TEXT BLOCK.
************

So the main advanced technology that we use basically every day is the ability to provide single visit crowns. It’s a process that we started using with CERAC and it was very interesting because in talking about cosmetics and talking about veneers, one of the challenges that I had was that when I make temporary veneers for a patient while the lab is making their completed veneers, many times these temporary veneers the patient liked a lot more than some of the veneers that would return and then we would have to make adjustments and stuff to get them more like the temporaries that I placed. At that time I had a dental assistant that had asked me about CERAC, was I familiar with CERAC, the process of scanning the tooth, putting it into the computer, computer designing it on the software and then sending it to a machine that milled it out of a porcelain and we submitted it in the same visit.
This is software that I became aware of when I was teaching at UCLA back in the 80s and they were only able to do fillings at that time and I realized wow if it hangs around that could be a pretty good process. Well 10 years later in 2005 my assistant goes have you heard about CERAC and I goes that’s still around so we went and looked into it and acquired it in 2005. It’s when it really allowed me the opportunity to do a full set of veneers in a morning’s period of time or do the crowns in that amount of time.
Fortunately since 2005 the advancements of milling machines and the whole process allows us to make custom abutments that go on implants which we can already have the crown made so when the patient comes in to get their tooth they get the abutment and the tooth all in the single visit and that’s what we’ve approached with the technology is to minimize the amount of time the patient has to spend at the dentist. We want to make it as efficient as possible. On top of that we bring the laser technology in that allows with gum treatment and also can be used for doing fillings without any anesthetic.
We have the CBCT which allows us to see in three-dimensional the full aspects of the teeth and their relationship to say the nerves if we’re doing wisdom teeth or in relationship to the sinus if we’re doing implants. We have brought AI in now which allows us the opportunity to evaluate a patient’s x-rays in a more what we consider objective manner rather than the dentist being subjective and going well it looks like this and it looks like that. The x-rays they come in they get sent out they compare them to thousands of other x-rays and in that comparison there are similarities that will show where this is bone loss this is calculus this is where you’ve got a cavity that’s developing this is where the nerve inside the tooth appears to be challenged and is dying and it’s a real objective evaluation.
It was one of the things I did in dental school as a table clinic in showing that the clinician will often start leaning towards a diagnosis without having all the information and then start biasing the information he then gathers at that point to lead to the diagnosis he’s already rendered before gathering all the information where a computer doesn’t have that ability. It has to gather all the information before it can then create a diagnosis and that’s another one of the aspects of technology that we bring in now with the opportunity of texting and sending messaging and providing the opportunity of forms to all be sent over and be completed without sitting in the reception room and being handed a page of nine pages to have to complete before you can be seen for your appointment. All this can be done ahead of time and it’s a lot more efficient in that approach we’re able to let patients know that their medications would want to be taken if they need pre-medication before they come in a lot of aspects that are available now that really helps make the patient’s appointment easier and more efficient.

************

DATA SUPPLIED.
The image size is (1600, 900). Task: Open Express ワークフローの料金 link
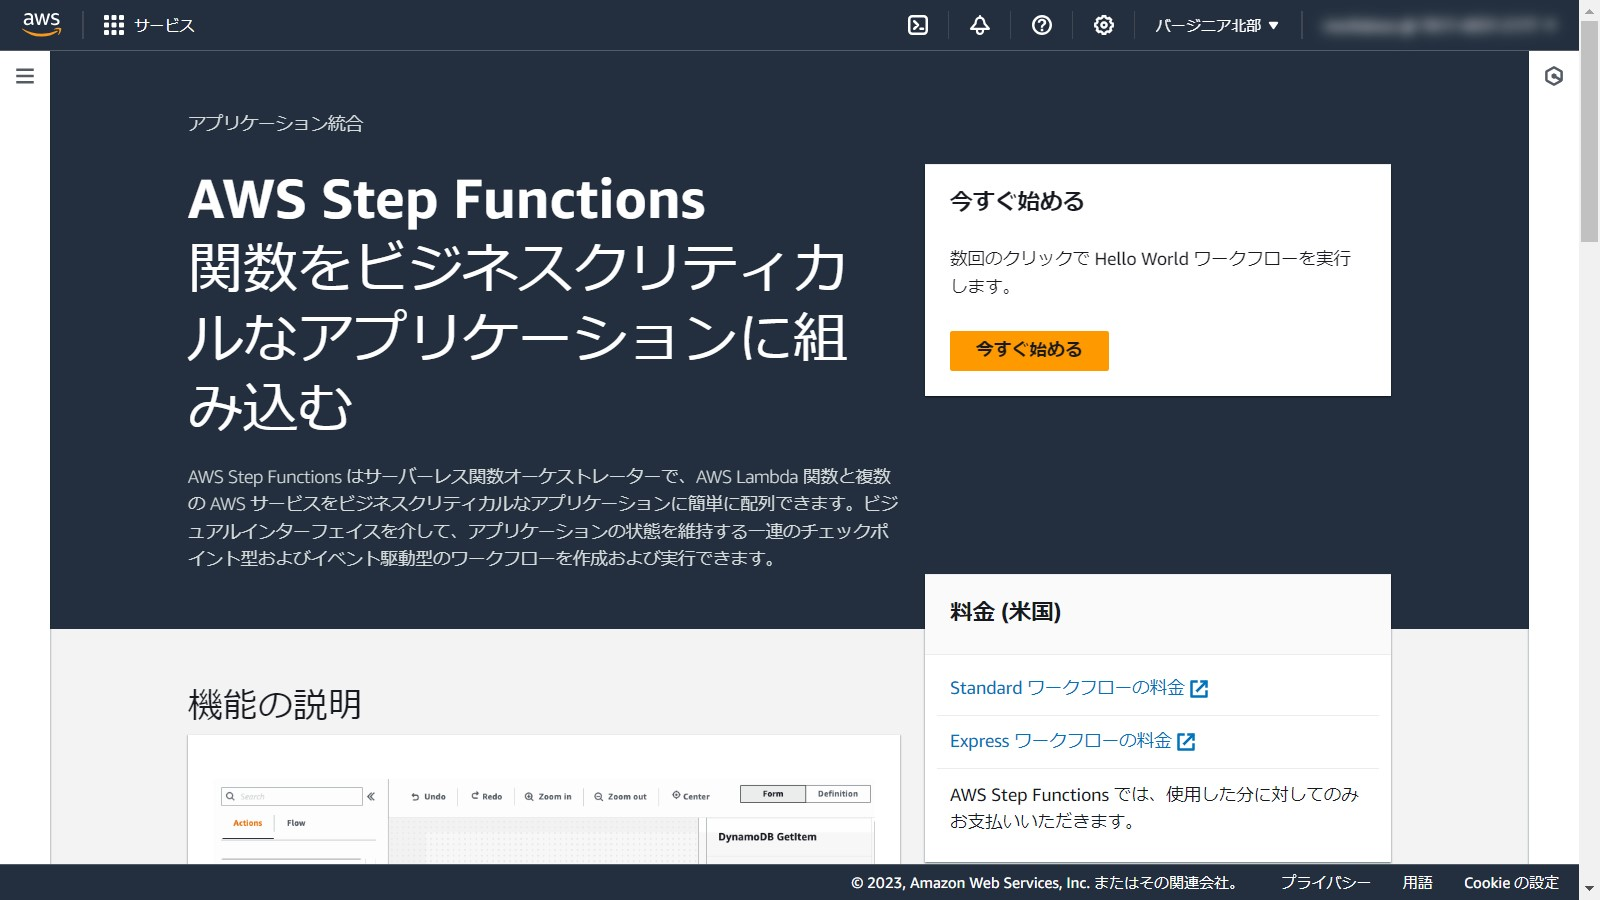click(1060, 741)
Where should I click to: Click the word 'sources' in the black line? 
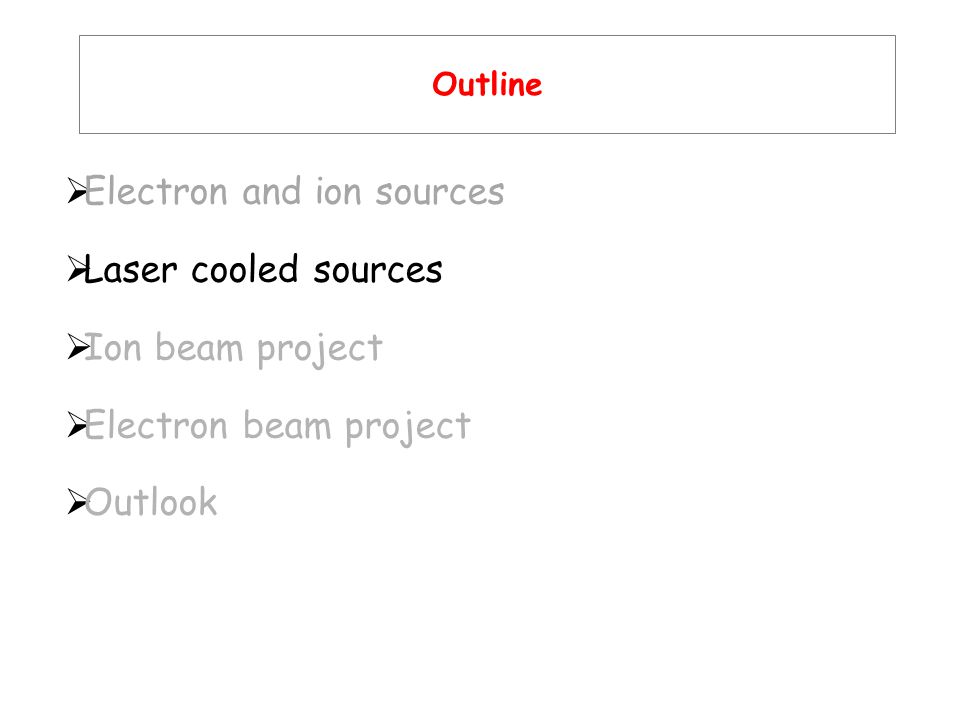pyautogui.click(x=378, y=271)
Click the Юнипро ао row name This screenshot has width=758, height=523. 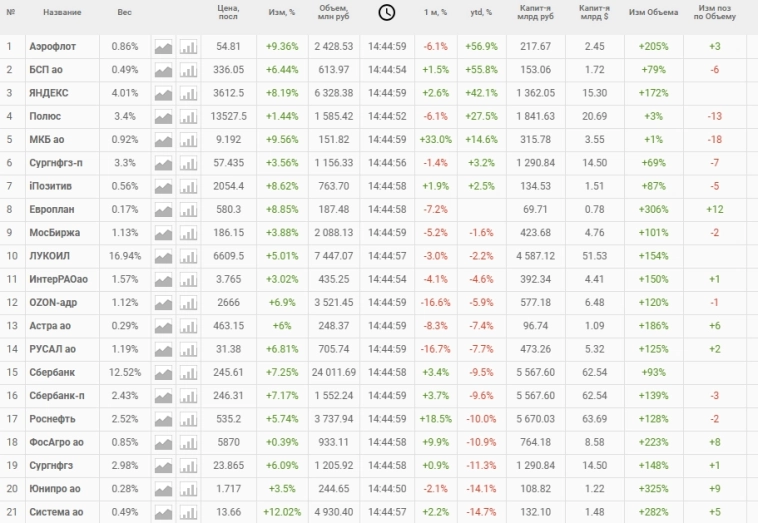coord(53,489)
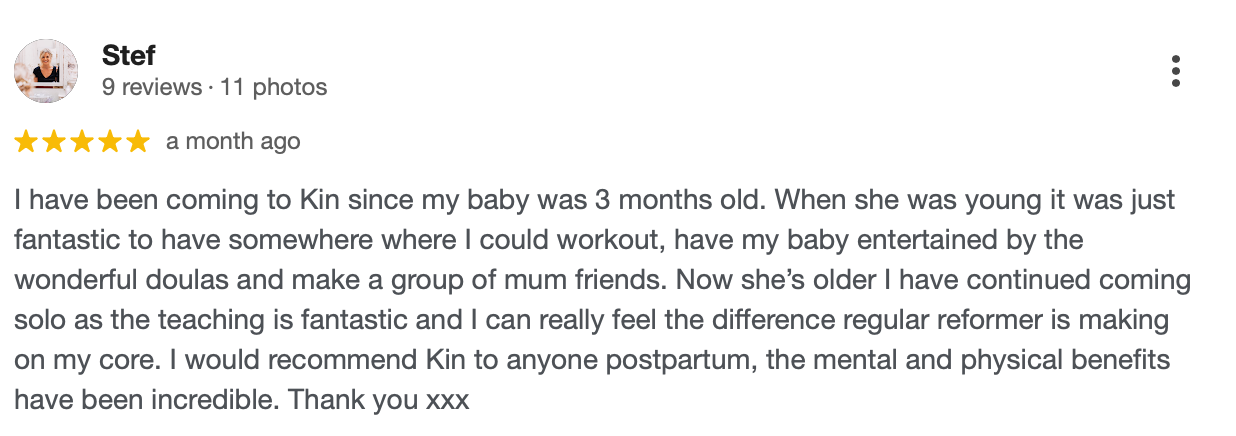Click the "9 reviews" count
Screen dimensions: 1236x436
click(x=152, y=87)
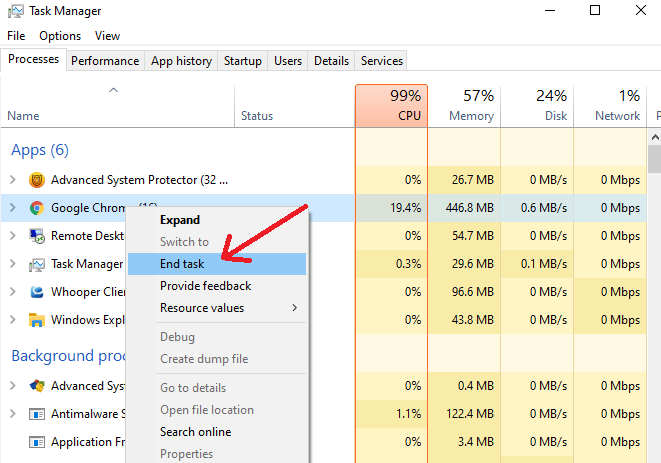661x463 pixels.
Task: Open the Startup tab
Action: click(x=242, y=61)
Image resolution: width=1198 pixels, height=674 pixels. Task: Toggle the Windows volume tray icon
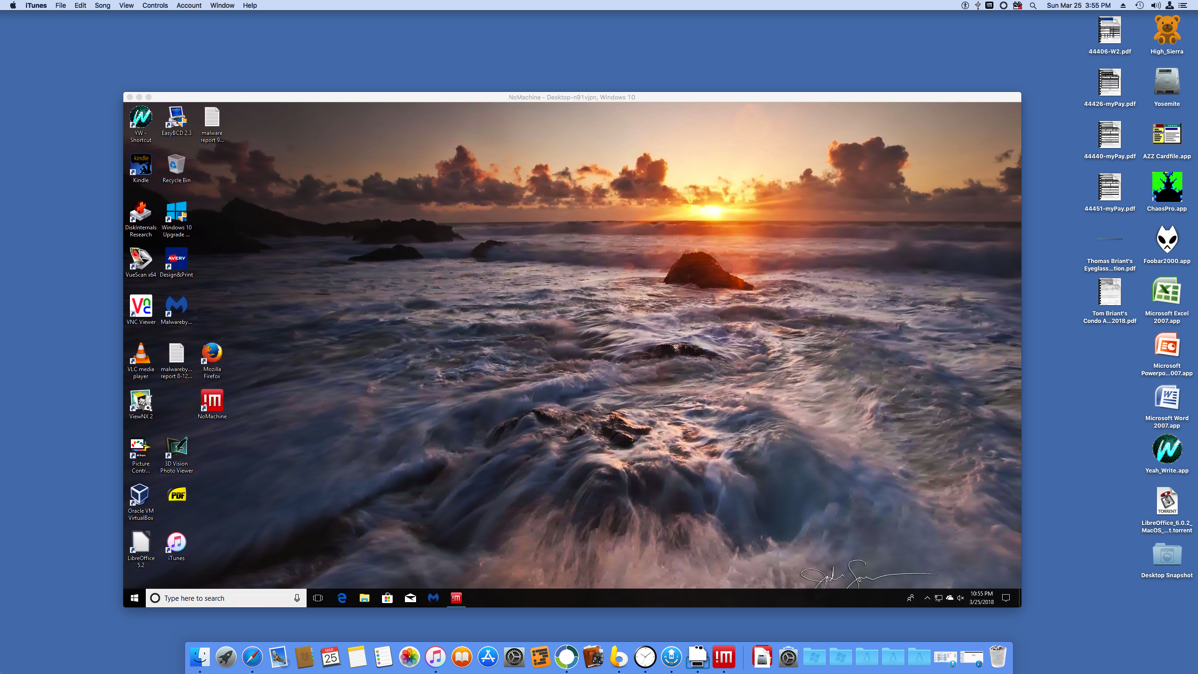point(961,598)
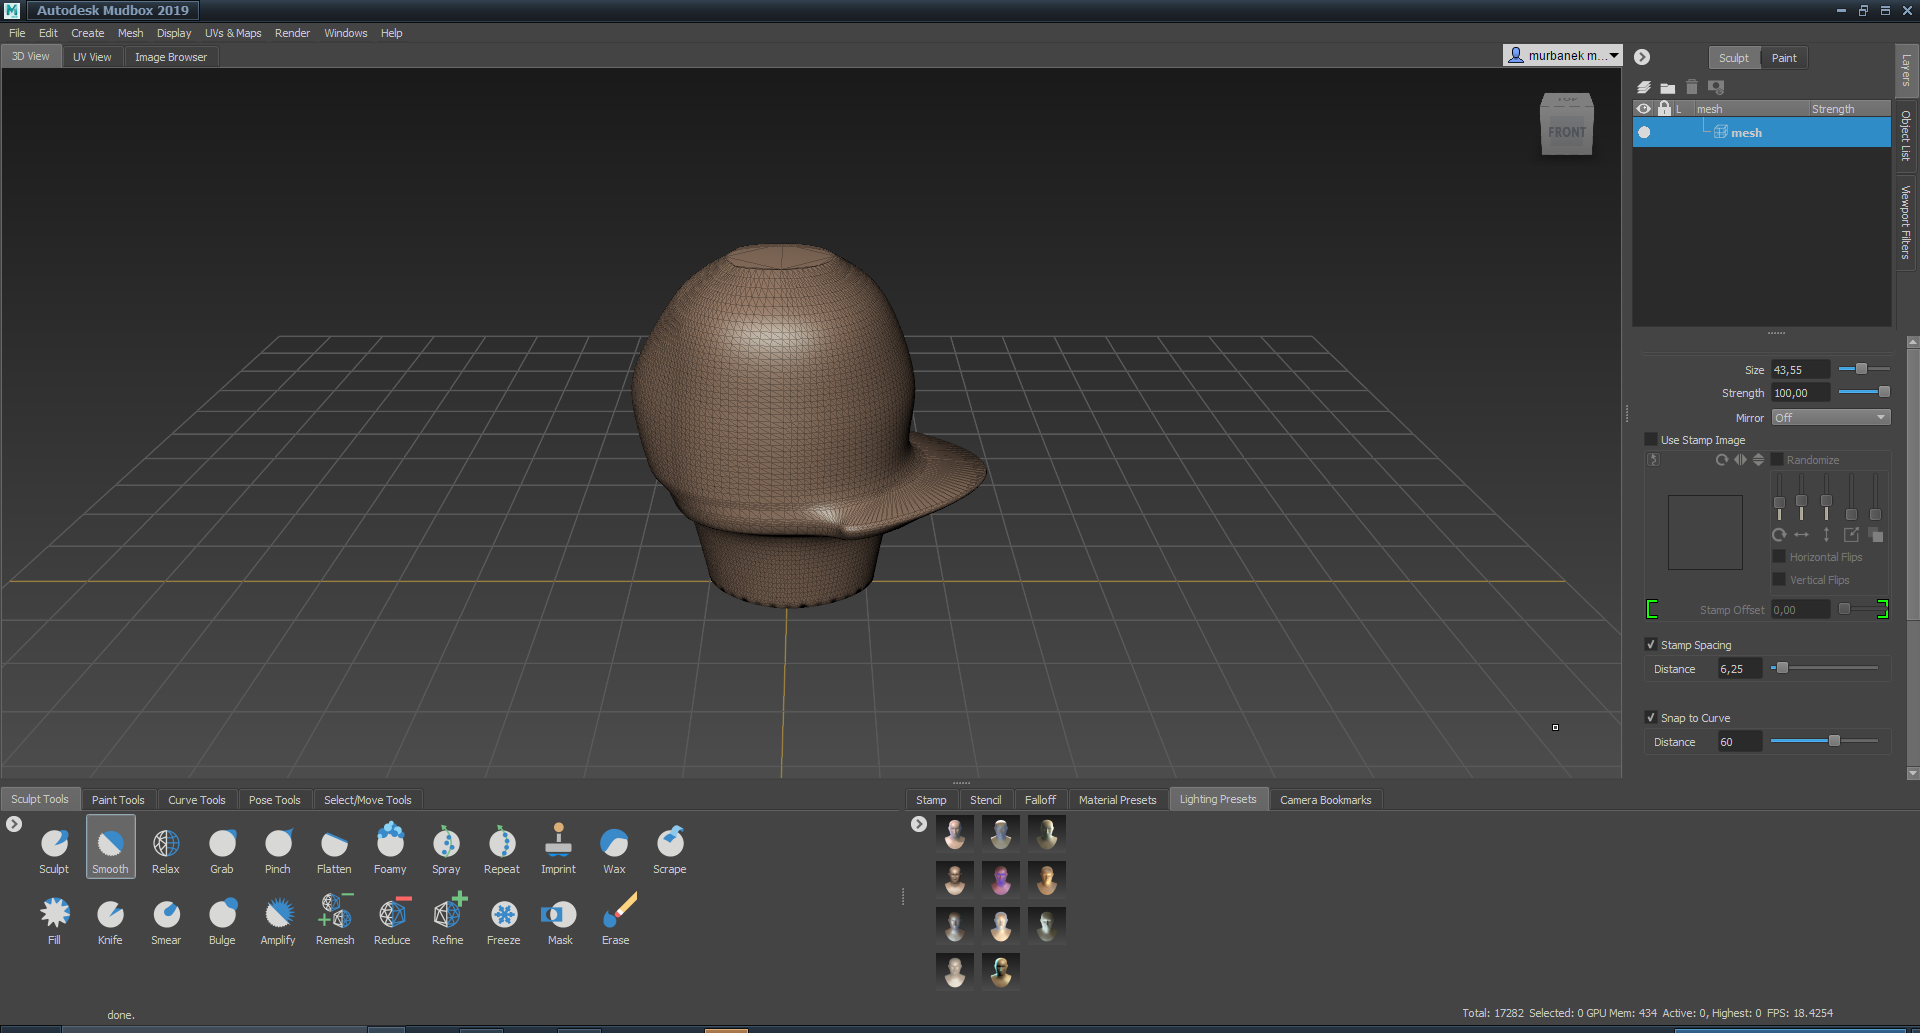Enable the Use Stamp Image checkbox

coord(1651,440)
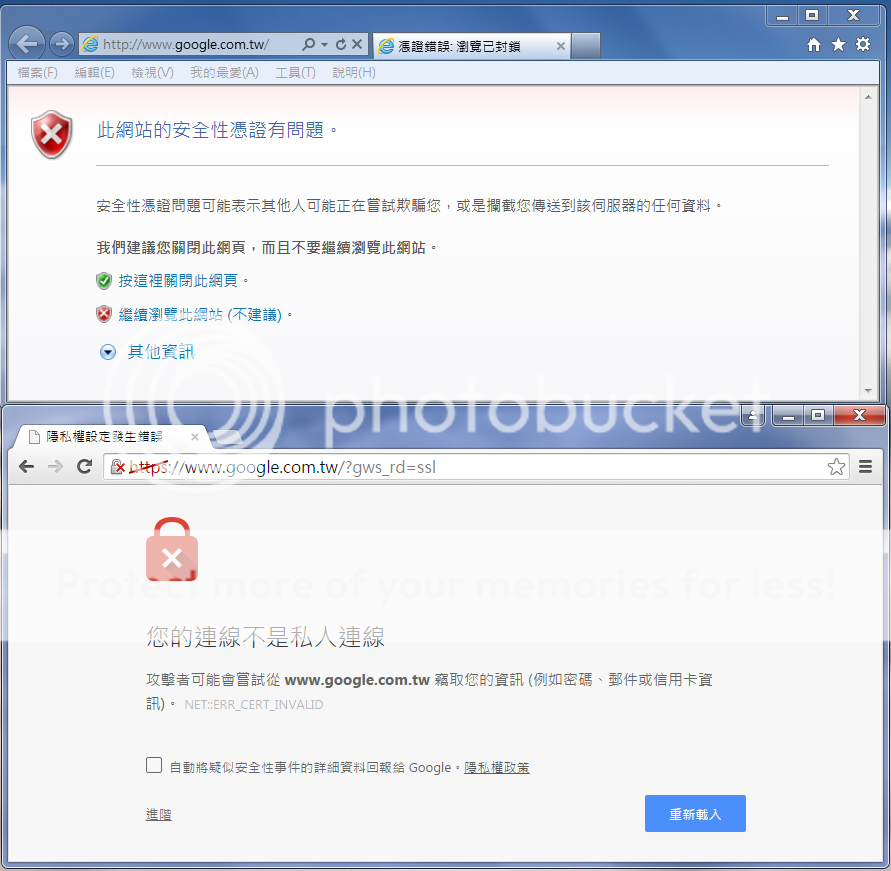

************

HOW TO COMPLETE THIS TASK. Could you reproduce the passage on dental technology word for word, starting with "This is software" and going on through "amount of time."? Answer from the passage on dental technology alone.

RESULT OF THIS TASK.
This is software that I became aware of when I was teaching at UCLA back in the 80s and they were only able to do fillings at that time and I realized wow if it hangs around that could be a pretty good process. Well 10 years later in 2005 my assistant goes have you heard about CERAC and I goes that’s still around so we went and looked into it and acquired it in 2005. It’s when it really allowed me the opportunity to do a full set of veneers in a morning’s period of time or do the crowns in that amount of time.